I enjoyed both of those press conferences.
There's only one thing that I can't wrap my head around.
“I think Alabama overpowered us,” Orgeron said. “When you max protect, when you do everything you can to protect and they’re beating you, you gotta look at personnel. You gotta get better. I don’t think it was scheme at all.”
On offense, it's the same scheme that led to Miles being fired. It's the same scheme that has led to a series of disappointing seasons we've seen for the LSU faithful. But, there's nothing wrong with the scheme at all?

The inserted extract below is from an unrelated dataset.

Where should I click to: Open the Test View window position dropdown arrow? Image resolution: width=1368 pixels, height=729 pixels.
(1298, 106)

Yes, their defense did hold Bama to less than it's scoring average. A hat tip to them on how well they did keeping Bama out of the end zone a few times. But, let's not overlook the obvious. During this run of nine games with 500+ yards, this vaunted defensive scheme allowed Bama to rack up 576 yards on offense, almost 300 of that through the air. But, there's nothing wrong with the scheme at all?

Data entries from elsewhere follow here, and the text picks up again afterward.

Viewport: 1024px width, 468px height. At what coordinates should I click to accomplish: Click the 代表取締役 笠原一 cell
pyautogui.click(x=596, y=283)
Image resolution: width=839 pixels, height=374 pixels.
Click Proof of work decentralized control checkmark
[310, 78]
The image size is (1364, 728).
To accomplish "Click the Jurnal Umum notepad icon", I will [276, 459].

I'll readily agree with Orgeron that the talent gap is there. It's bigger today than it was three or four years ago. And that leads me to one of my final thoughts on LSU.
Brian Kelly commented this week that "Bama's business model is different than that of Notre Dame." He was referring to how the program is managed, or administered. It's, and I'm using this term loosely, the "scheme" that Saban has installed at Bama on how his program will run.
With a new moniker of L8U today...I'd say the business model--or scheme if you will--that LSU is still employing is wrong. I'm betting dollars to donuts we're going to see analyst say, "they have to bring an RPO system in for success." (Is that a different scheme?)